Su padre era almirante de la marina y por eso tuvo una infancia nómada. Pintaba, dibujaba y pasaba muy buenos momentos en la biblioteca de su abuela. Era muy brillante. Estudió en la Universidad de Florida y se matriculó en cine en la UCLA, Los Ángeles, donde coincidió con Francis Ford Coppola. Cuando se licenció, según ha contado su padre, no pidió un coche como la mayoría de sus compañeros, sino las obras completas de Nietzsche. Se instaló en Venice Beach porque quería dedicarse a la escritura y quizá quería probarse en el amor, en el sexo y en las drogas. Él mismo contó que en un verano inolvidable y decisivo descubrió el poder de la música. Escuchó muchos temas, intentó aprendérselos de memoria y luego, en un país dominado por el country y el blues, se aficionó a Elvis Presley, que sería su auténtico dios, y también a Frank Sinatra. Un día, su amigo Ray Mandarek, que había estudiado con él y era teclista, le oyó recitar uno de sus poemas, ‘Moonlight Drive’. «Nunca había oído versos de una canción de rock como esta antes. Hablamos un poco antes de decidir tener un grupo juntos y hacer millones de dólares», recordaría Manzarek, que falleció el pasado año. En 1965, con Ray y con Jim, que apenas había cantado en su vida, nacieron The Doors. Tomaban el nombre de un poema de William Blake. Se les unieron Robby Krieger, guitarrista, y John Densmore, a la batería. 

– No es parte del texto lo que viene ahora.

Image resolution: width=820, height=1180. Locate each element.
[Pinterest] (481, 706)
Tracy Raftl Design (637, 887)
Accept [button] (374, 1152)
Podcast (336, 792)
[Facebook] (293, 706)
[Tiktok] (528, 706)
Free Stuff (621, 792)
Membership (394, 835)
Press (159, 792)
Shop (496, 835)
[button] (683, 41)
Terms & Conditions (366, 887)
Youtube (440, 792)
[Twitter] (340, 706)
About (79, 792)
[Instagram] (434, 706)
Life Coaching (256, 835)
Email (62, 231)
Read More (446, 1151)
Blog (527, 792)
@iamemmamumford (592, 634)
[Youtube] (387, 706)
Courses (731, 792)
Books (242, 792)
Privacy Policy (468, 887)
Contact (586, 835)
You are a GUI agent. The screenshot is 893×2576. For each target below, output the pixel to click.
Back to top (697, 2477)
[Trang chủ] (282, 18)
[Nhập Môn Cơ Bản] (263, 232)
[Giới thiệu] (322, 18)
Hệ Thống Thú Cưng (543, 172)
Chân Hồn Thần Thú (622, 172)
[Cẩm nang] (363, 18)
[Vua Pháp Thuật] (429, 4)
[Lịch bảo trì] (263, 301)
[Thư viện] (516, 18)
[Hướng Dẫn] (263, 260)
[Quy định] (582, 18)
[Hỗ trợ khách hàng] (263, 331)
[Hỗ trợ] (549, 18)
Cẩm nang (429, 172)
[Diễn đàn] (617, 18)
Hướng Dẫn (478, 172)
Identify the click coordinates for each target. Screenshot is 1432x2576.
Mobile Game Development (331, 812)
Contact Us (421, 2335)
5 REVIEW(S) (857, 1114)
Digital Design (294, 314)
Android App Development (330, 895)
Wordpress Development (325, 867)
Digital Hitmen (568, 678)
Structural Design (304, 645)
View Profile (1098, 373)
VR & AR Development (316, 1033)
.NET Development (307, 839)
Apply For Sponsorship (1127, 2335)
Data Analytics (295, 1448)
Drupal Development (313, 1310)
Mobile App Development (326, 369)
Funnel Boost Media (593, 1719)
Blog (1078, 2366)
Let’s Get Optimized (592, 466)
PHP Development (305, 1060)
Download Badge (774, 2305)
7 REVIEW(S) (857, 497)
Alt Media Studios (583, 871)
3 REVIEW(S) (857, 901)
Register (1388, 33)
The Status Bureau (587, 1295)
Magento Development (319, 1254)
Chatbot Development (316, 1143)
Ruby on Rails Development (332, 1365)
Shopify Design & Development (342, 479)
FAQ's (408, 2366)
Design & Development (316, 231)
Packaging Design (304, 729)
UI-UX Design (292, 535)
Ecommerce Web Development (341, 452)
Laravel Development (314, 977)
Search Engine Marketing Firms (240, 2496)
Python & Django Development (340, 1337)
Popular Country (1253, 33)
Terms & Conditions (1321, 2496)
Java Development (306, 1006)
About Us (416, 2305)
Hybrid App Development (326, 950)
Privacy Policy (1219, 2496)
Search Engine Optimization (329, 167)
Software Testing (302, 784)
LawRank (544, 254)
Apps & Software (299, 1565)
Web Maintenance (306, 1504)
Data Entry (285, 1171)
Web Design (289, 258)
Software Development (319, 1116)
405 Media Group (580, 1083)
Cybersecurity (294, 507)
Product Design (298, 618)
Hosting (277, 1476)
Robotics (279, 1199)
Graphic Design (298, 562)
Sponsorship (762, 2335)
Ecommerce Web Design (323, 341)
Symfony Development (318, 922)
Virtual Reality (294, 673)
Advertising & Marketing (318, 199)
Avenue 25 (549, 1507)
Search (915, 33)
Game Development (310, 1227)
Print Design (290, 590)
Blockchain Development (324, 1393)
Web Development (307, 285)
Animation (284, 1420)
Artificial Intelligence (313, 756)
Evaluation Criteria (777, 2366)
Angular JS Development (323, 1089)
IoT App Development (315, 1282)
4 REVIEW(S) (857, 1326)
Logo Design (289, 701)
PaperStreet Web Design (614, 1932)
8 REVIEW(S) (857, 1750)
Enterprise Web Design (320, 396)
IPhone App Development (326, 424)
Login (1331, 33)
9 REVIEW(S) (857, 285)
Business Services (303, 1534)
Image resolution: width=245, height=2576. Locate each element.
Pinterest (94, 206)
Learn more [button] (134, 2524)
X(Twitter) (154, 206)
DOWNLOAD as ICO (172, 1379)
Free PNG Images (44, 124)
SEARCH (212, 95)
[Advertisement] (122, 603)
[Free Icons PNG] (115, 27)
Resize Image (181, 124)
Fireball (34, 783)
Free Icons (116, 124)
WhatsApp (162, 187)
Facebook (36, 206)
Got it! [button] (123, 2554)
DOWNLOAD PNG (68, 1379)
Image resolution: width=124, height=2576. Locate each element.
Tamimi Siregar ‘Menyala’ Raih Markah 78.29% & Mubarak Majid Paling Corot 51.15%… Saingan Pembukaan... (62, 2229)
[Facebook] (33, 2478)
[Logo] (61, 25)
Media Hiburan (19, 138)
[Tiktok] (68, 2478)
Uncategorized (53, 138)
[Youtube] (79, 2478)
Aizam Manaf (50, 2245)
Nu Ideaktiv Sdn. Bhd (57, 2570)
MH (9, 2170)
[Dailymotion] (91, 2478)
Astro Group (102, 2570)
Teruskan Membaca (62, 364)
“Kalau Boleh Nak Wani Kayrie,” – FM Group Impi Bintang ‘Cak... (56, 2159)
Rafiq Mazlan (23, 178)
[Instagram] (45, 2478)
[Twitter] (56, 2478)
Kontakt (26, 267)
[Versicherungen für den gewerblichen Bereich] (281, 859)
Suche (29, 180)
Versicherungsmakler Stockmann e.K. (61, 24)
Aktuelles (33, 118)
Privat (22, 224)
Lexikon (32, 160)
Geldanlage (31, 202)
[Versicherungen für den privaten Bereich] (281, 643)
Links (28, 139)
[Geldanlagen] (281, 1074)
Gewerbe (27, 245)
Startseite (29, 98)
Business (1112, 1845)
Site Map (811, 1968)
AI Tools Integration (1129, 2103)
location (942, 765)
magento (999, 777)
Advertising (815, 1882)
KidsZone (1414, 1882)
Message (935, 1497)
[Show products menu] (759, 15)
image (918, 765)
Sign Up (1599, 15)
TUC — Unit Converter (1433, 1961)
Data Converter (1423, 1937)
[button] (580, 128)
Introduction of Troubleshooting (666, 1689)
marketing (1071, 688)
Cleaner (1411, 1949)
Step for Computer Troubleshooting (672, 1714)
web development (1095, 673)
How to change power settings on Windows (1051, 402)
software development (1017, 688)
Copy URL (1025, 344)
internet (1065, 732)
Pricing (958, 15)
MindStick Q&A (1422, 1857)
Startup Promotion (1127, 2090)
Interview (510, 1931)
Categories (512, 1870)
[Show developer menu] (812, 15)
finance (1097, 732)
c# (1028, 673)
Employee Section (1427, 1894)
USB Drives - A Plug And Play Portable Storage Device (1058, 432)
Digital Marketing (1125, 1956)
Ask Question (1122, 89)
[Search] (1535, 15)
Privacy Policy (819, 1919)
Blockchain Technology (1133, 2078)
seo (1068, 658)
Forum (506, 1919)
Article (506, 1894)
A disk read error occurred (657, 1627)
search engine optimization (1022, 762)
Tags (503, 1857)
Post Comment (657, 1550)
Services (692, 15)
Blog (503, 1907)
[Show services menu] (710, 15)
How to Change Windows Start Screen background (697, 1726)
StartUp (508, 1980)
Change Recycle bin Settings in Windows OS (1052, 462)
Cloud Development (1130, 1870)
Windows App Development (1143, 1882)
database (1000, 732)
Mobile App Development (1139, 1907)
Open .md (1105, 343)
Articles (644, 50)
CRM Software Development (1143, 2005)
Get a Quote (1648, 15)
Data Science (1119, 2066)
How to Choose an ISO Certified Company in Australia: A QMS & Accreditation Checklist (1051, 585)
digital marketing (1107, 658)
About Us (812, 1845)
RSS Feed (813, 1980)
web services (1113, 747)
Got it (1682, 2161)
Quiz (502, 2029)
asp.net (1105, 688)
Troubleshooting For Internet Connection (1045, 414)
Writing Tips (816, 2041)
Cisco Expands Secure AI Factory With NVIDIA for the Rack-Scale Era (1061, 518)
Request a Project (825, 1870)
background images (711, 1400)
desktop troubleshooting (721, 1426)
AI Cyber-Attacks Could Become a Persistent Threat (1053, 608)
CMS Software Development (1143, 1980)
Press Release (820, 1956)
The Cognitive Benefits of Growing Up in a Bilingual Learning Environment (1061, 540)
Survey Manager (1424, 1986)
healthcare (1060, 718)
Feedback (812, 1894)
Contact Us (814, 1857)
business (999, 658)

Al principio tocaron en bares, en pequeñas salas, pero los éxitos no tardarían en llegar. Los Doors, sobre todo a través de su líder tan carismático, eran conscientes de que los tiempos estaban cambiando: se desarrollaban las culturas hippie y underground (Jim adoró a Kerouac); empezaban a sonar figuras como Jimi Hendrix y Janis Joplin y una formación como Pink Floyd; los Beatles y los Rolling conquistaban a los jóvenes, y el mundo se debatía en numerosos conflictos. Nacían los grandes festivales. Los Doors publicaron su primer disco el 4 de enero de 1967, con el título del grupo, y el mundo empezó a estremecerse. Morrison, bello y seductor, procaz y maldito, rompía corazones, animaba orgasmos y agitaba conciencias. Ahí estaban canciones como ‘Light my Fire’ o ‘The End’, que sufrió alguna censura y fue una pieza mítica, como lo sería ‘Riders on the Storm’, para muchos su mejor canción. 


Por cierto, John Densmore tituló así sus memorias, ‘Jinetes en la tormenta’ (Grijalbo, 1991), y confiesa: «A mí me encantaba su forma de cantar». El locutor de la cadena Ser Pedro Elías dice a HERALDO: «Siempre me ha parecido exagerada la veneración hacia su persona, desmesurada tras su muerte. La única canción de los Doors que me sigue alucinando como el primer día es esa, quizá una de las más atípicas de su repertorio». La evolución de Morrison es realmente compleja: coqueteó siempre con algunas drogas (el peyote, la marihuana, el LSD), bebía mucho (por necesidad y por estética vital) y su puesta en escena se complicó. Fue arrestado en algunas ocasiones, acusado de obscenidad y de promover la revolución. Su «amor cósmico» y tortuoso fue Pamela Courson. Autodestrucción

«Cuando se dio cuenta de que se había convertido en un Dionisos adorado y que sus esfuerzos por ser considerado artista (y poeta) serio se limitaban al morbo que provocaban  sus descomunales borracheras y las vergonzosas tanganas que surgían en sus conciertos para horror de sus (excelentes) compañeros,  decidió destruirse físicamente. Engordó hasta la obesidad mórbida, grabó uno de los mejores discos de la época, ‘L. A. Woman’, y se marchó a París decidido a no volver jamás con los Doors y escribir poesía», explica el crítico musical Juanjo Blasco, y agrega: «Lo cumplió». Un día, Morrison había escrito: «El futuro es incierto y el final siempre está más cerca».